Le rêve givré de Kerbin : EEloo comme Igloo
Tout a commencé, comme toujours au KSC, par une réunion qui n’aurait jamais dû être prise au sérieux. Kernher von Kerman, en gribouillant sur un coin de nappe pendant un déjeuner, aurait dit : « Et si on allait sur Eeloo ? » Tout le monde a ri, pensant à une blague sur la distance ou la température. Puis Gene Kerman a levé les yeux, le regard brillant d’une folie douce : « C’est une idée géniale. » Et voilà comment naquit le programme Frontier — un projet aussi fou que le climat d’Eeloo, cette boule de glace solitaire qui tourne au fin fond du système de Kerbol.

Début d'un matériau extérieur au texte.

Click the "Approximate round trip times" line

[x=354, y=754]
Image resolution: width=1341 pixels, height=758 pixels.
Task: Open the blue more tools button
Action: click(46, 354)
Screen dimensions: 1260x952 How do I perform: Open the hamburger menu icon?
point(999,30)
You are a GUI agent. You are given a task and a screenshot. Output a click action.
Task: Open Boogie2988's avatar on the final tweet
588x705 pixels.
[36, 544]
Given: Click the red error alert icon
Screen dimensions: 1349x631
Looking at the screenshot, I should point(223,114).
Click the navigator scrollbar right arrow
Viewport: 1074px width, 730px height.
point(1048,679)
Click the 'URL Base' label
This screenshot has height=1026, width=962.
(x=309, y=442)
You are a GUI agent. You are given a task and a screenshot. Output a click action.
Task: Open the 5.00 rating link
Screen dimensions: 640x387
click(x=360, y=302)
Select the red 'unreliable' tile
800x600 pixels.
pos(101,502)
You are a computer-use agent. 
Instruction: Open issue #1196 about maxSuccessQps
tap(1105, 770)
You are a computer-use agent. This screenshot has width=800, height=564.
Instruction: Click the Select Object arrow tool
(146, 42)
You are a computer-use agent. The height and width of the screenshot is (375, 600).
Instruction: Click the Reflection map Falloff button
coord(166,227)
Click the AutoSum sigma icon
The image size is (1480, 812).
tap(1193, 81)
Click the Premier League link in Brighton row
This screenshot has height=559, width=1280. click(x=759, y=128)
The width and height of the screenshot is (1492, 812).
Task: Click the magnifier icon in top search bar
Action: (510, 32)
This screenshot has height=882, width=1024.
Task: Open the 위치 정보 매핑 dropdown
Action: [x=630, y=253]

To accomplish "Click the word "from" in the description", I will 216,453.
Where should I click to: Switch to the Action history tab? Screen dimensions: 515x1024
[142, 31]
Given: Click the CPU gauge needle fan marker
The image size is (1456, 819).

Frontier, dans sa noble ambition, vise ni plus ni moins qu’à établir une colonie permanente sur Eeloo, transformant cette planète anémiée par le froid en avant-poste scientifique et industriel. Objectif affiché : repousser les limites du possible, prouver qu’un Kerbal peut survivre là où même les thermomètres abandonnent. Les optimistes y voient la prochaine étape logique après tout ce qui a déjà été accompli. Les réalistes y voient un cauchemar logistique emballé dans une carapace de givre. Et les ingénieurs du KSC, eux, ont déjà commencé à se disputer sur la taille des radiateurs à installer. Le premier défi de Frontier n’est pas technique, mais philosophique : comment convaincre un équipage de s’éloigner aussi loin de Kerbin que jamais auparavant, dans un monde où le concept même de “printemps” n’existe pas ? Les recruteurs du KSC ont déjà prévu leur argumentaire : “Vous aimez les paysages immaculés, la solitude, et les longues nuits ? Eeloo est faite pour vous !” Un slogan qui n’a convaincu pour l’instant que deux candidats : un géologue myope et un technicien RCS allergique au soleil. Mais Frontier ne recule devant rien. Le plan, ou plutôt le rêve, prévoit d’envoyer une flotte de modules autonomes : habitats pressurisés, générateurs nucléaires, foreuses à glace, et une station orbitale baptisée Deep Space K9 pour coordonner tout ce beau monde. L’équipe de conception décrit déjà le projet comme “un mariage entre une banquise et une centrale électrique”, ce qui, au KSC, est un compliment.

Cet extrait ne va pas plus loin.